Как же относится автор к своим эгоистичным героям? Он влагает им в уста "наполеоновские" декларации (например, заявление Званинцева: "... на все и на всех смотрю я, как на шашки, которые можно переставлять и, пожалуй, уничтожать по произволу... для меня нет границ" - с. 201), а потом решается на авторское пояснение (в принципе Григорьев в повестях стремится к объективированному рассказу, и лишь изредка авторский голос вторгается с каким-либо разъяснением): "Истина и ложь, страсть и притворство так были тесно соединены в натуре Званинцева, что сам автор этого рассказа не решит вопроса о том, правду ли говорил он. Есть грань, на которой высочайшее притворство есть вместе и высочайшая искренность" (с. 202).
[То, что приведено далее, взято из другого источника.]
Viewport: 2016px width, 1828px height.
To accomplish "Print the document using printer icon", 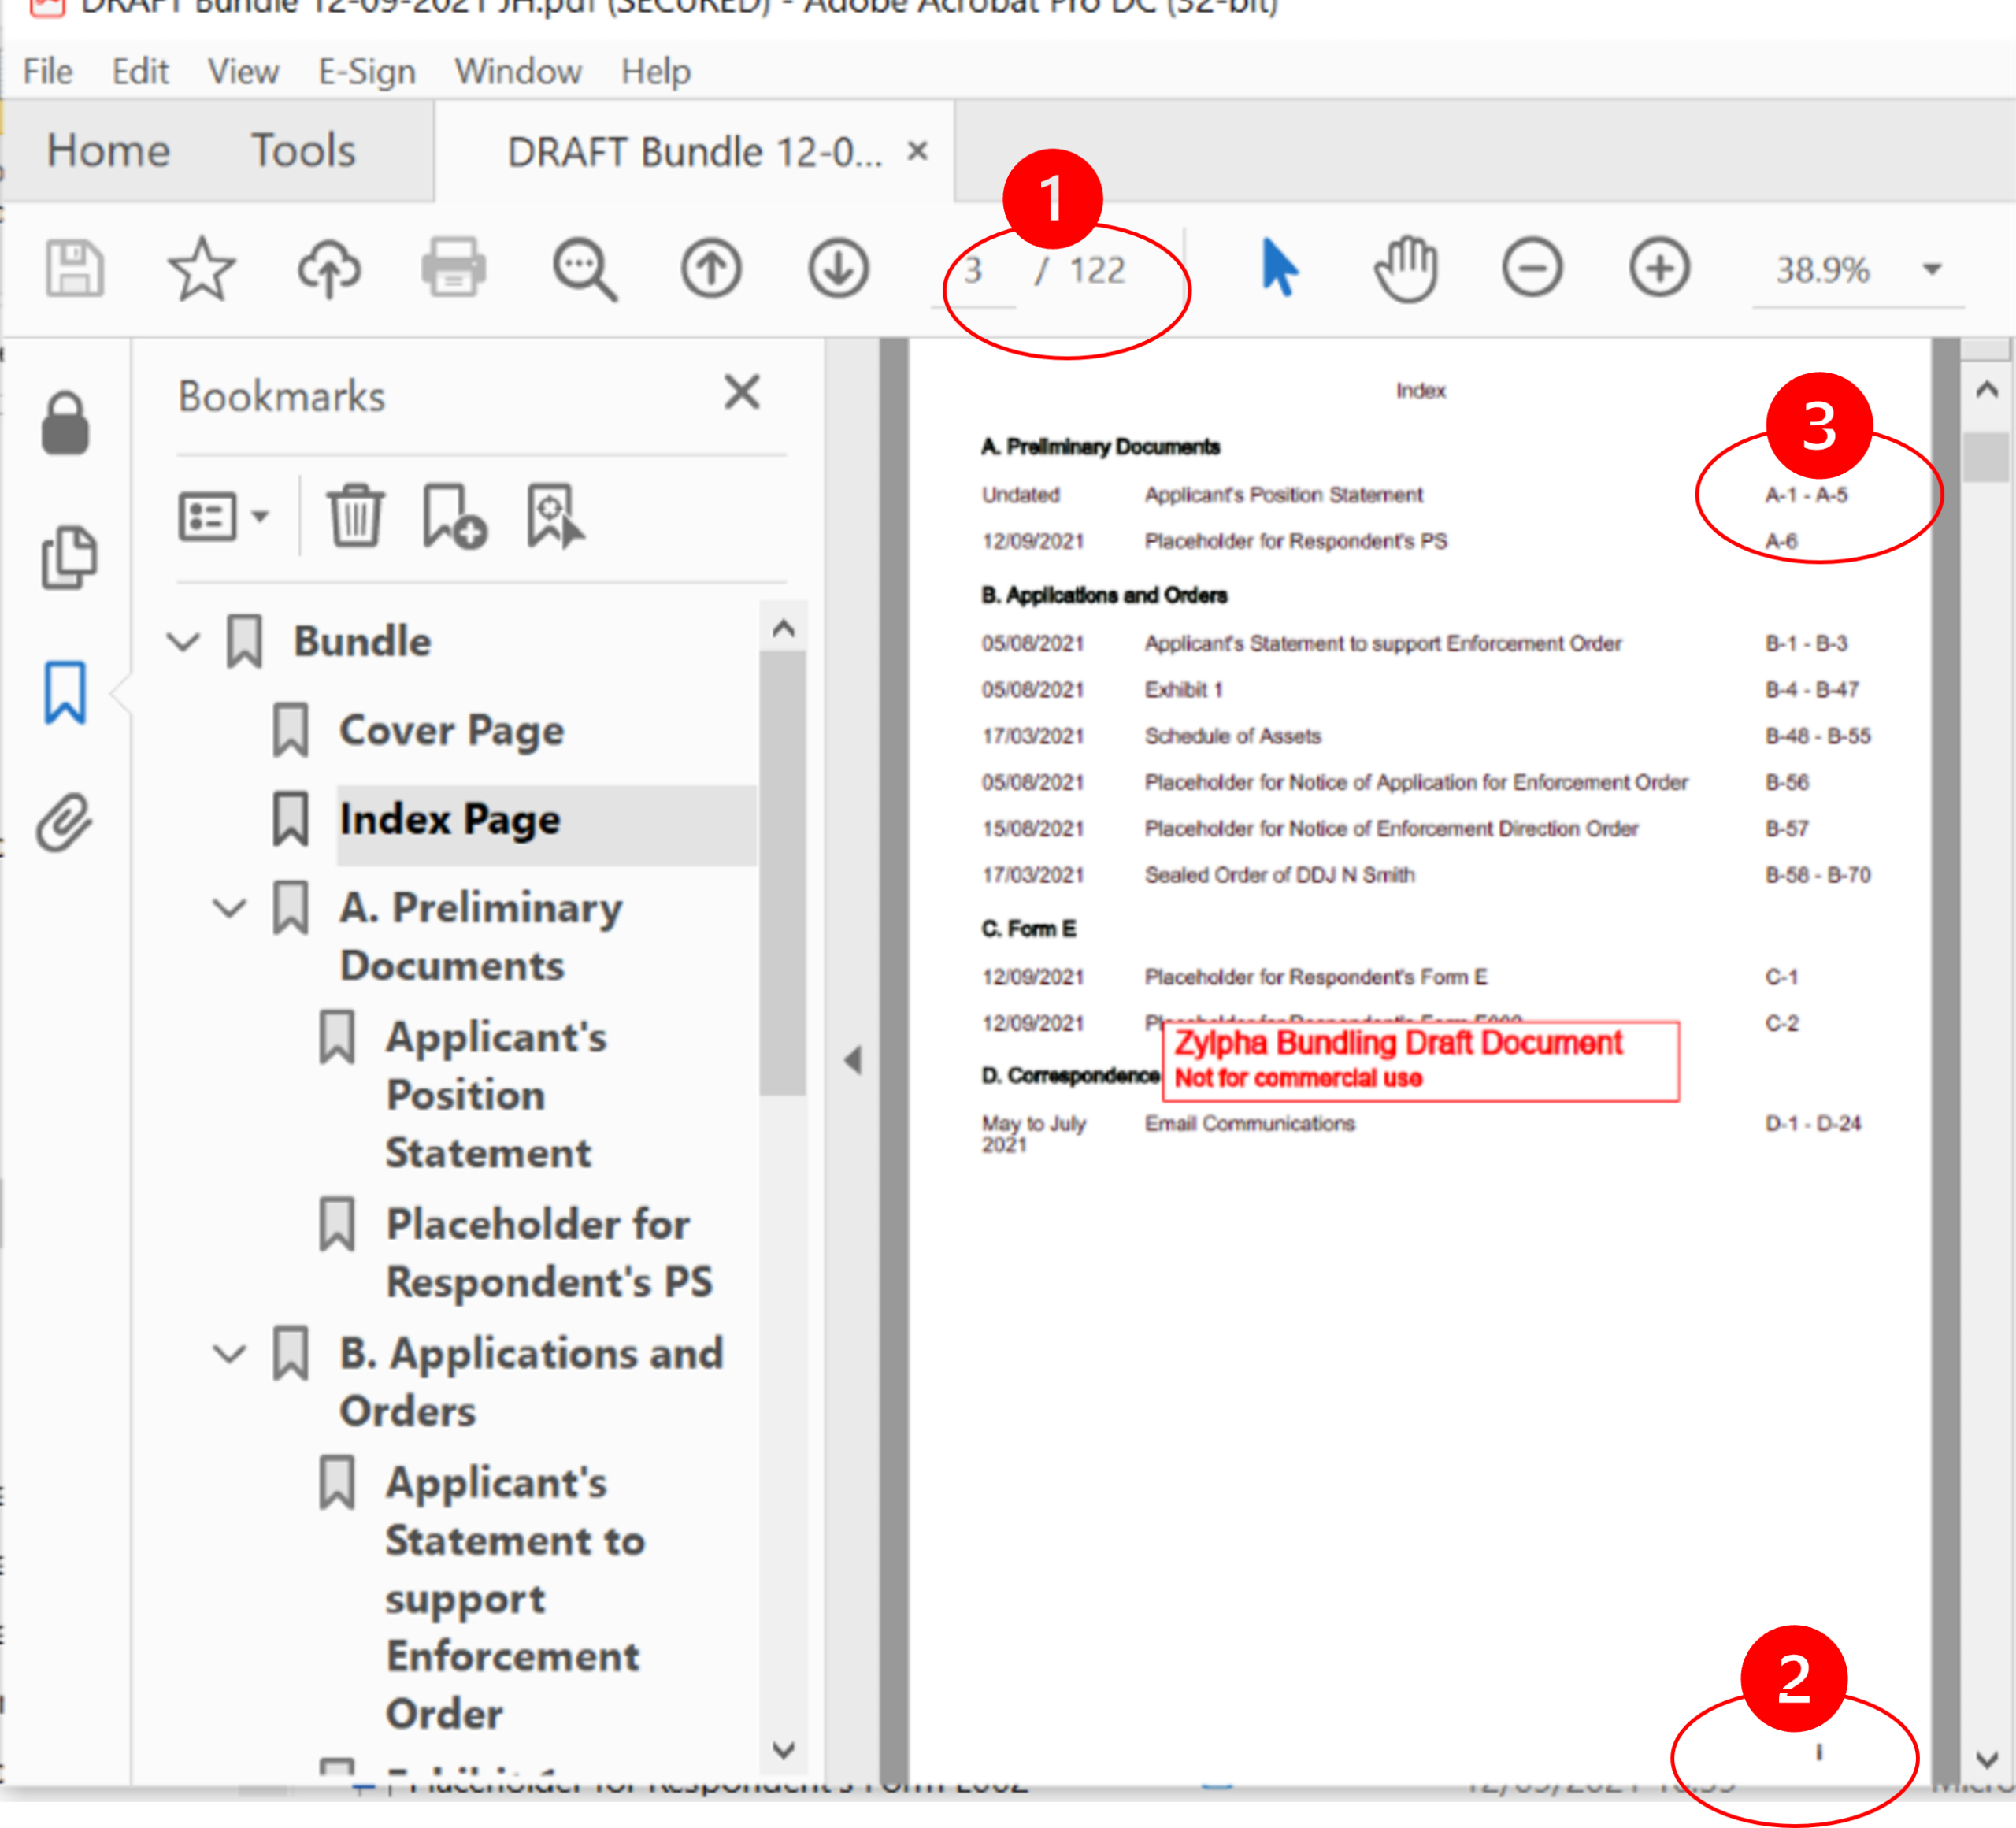I will point(454,268).
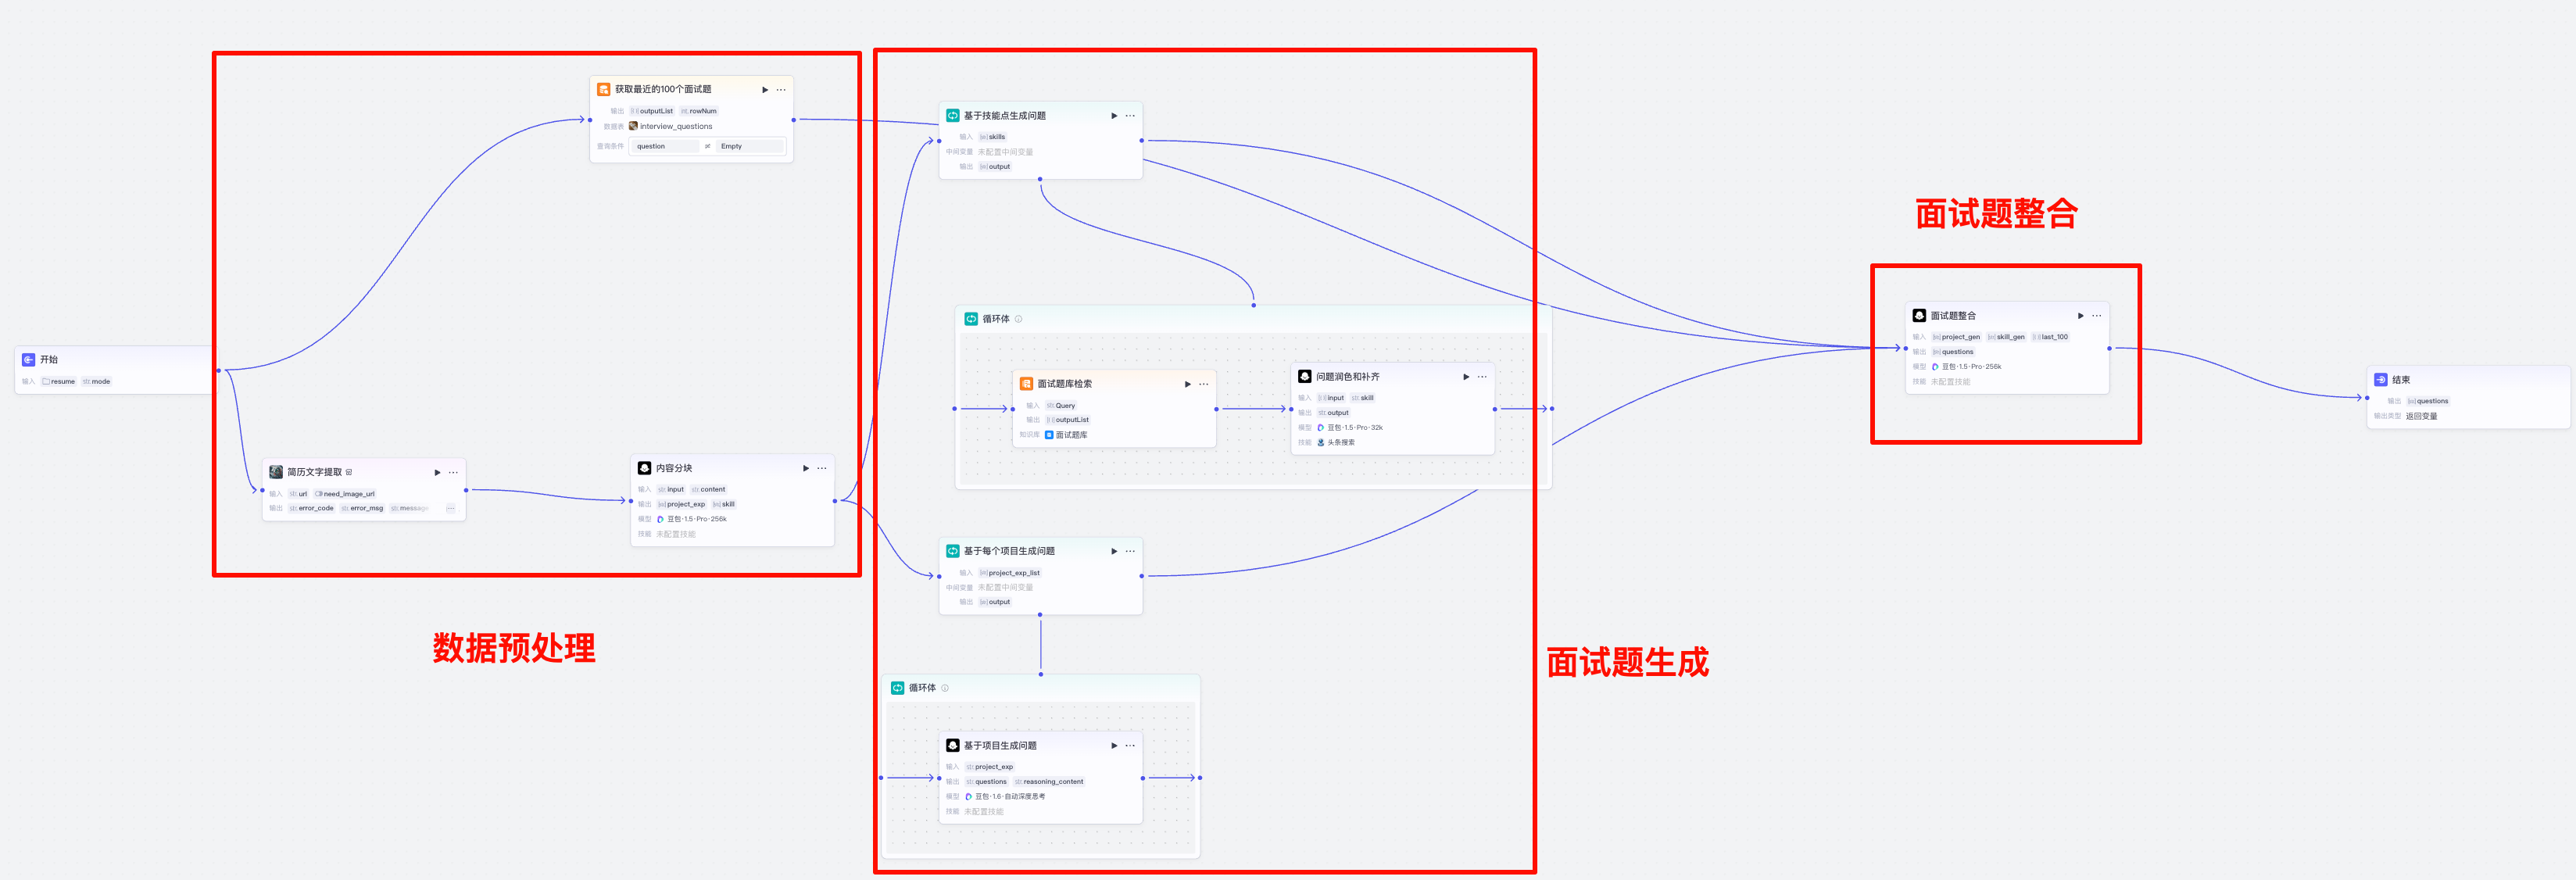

Пожалуй, это и есть истинное отношение автора к подобным персонажам. В 1844-1846 гг., когда Григорьев писал и печатал свои романтические повести, у него самого было очень противоречивое отношение к людям типа Милановского, Званинцева, Имеретинова: они житейски и эстетически неудержимо влекли к себе, к своим "таинственным", властным, сильным натурам чистого, робкого, слабого юношу, тянувшегося к "трансцендентному", романтически возвышающемуся над пошлым миром обыденности, а с другой стороны, и отталкивали холодным себялюбием, отсутствием нравственного фундамента и идеала. Прежде всего, видимо, Григорьев раскусил пройдоху Милановского: в письме к отцу от 23 июля 1846 г. он называет его "мерзавцем" (см. с. 297), следовательно, "наполеоновский" пьедестал должен был сильно пошатнуться, а преклонение перед "гением" - исчезнуть. В статьях стали появляться резкие тирады против романтического индивидуализма: "...не смешон ли, не жалок ли человек, который среди общего стона слышит только свою песню, среди страшных общественных явлений обделывает с величайшим старанием свою маленькую статуйку и любуется ею, когда кругом него страшные, бледные, изнуренные голодом лица?". {Григорьев А. Русская драма и русская сцена. 1. Вступление. - Репертуар и пантеон, 1846, Э 9, с. 429.}
Интересно, что третья часть трилогии о Виталине, "Офелия", "отставшая" от первой в печатном воплощении (да, наверное, и в рукописном) всего на семь месяцев, а от второй - на пять, содержит значительно больше яда и жронии по отношению к эгоцентризму и циничности героев, чем первые две повести. "Теория женщины" повествователя "Офелии" под стать аналогичным разоблачениям утрированного романтического эгоизма в философско-художественном труде С. Киркегора "Или-или" (1843), труде, который Григорьев конечно не знал, но тем закономернее (в смысле воздействия духа времени) совпадение. В "Офелии": "Женщина - те же мы сами, наше я, но отделившееся для того, чтобы наше я могло любить себя, могло смотреть в себя, могло видеть себя и могло страдать до часа слияния бытия и тени..." (с. 147); в "Или-или": "Моя Корделия! Ты знаешь, что я люблю говорить с самим собой. В себе я нашел личность самую интересную из всех знакомых мне. Иногда я боялся, что у меня может иссякнуть материал для этих разговоров, теперь я не боюсь, теперь у меня есть Ты. Теперь и всю вечность я буду говорить с самим собой о Тебе, о самом интересном предмете с самым интересным человеком, ведь я - самый интересный человек, а ты - самый интересный предмет". {Цит. по кн.: Гайденко П. П. Трагедия эстетизма. Опыт характеристики миросозерцания Серена Киркегора. М., 1970, с. 79.}
Разница лишь в том, что Григорьев привносит в текст серьезный аспект: мотив страдания.
В последней повести из "масонской" серии, писавшейся после возвращения Григорьева из Петербурга в Москву, в 1847 г., и печатавшейся тогда же в газете "Московский городской листок", - "Другой из многих" - чувствуется уже расставание Григорьева со своим прошлым. Чабрин, благородный и романтический юноша, духовно "соблазненный" масоном Имеретиновым (в юном герое, разумеется, улавливаются черты автора), затем раскаивается, прозревает и в конце повести, как бы отталкиваясь от прошлых идеалов, убивает на дуэли Васю Имеретинова, племянника и воспитанника масона.
Однако, расставаясь, Григорьев тем болезненнее переживает все то грандиозное, яркое, глубокое, что было связано с пафосом всемирного "великого братства людей" и "божественной радости", т. е. те черты и свойства, которые были присущи, по его представлению, деятелям масонства. Он еще сильнее подчеркивает в своих персонажах именно эти свойства и идеалы, но тут же утрирует и их черты эгоизма и даже бытовой распущенности. "Другой из многих" - самая "неистовая" повесть Григорьева, наполненная совращениями, вакханалиями, смертями, демоническими мужчинами и женщинами; поэтому она менее всего автобиографична.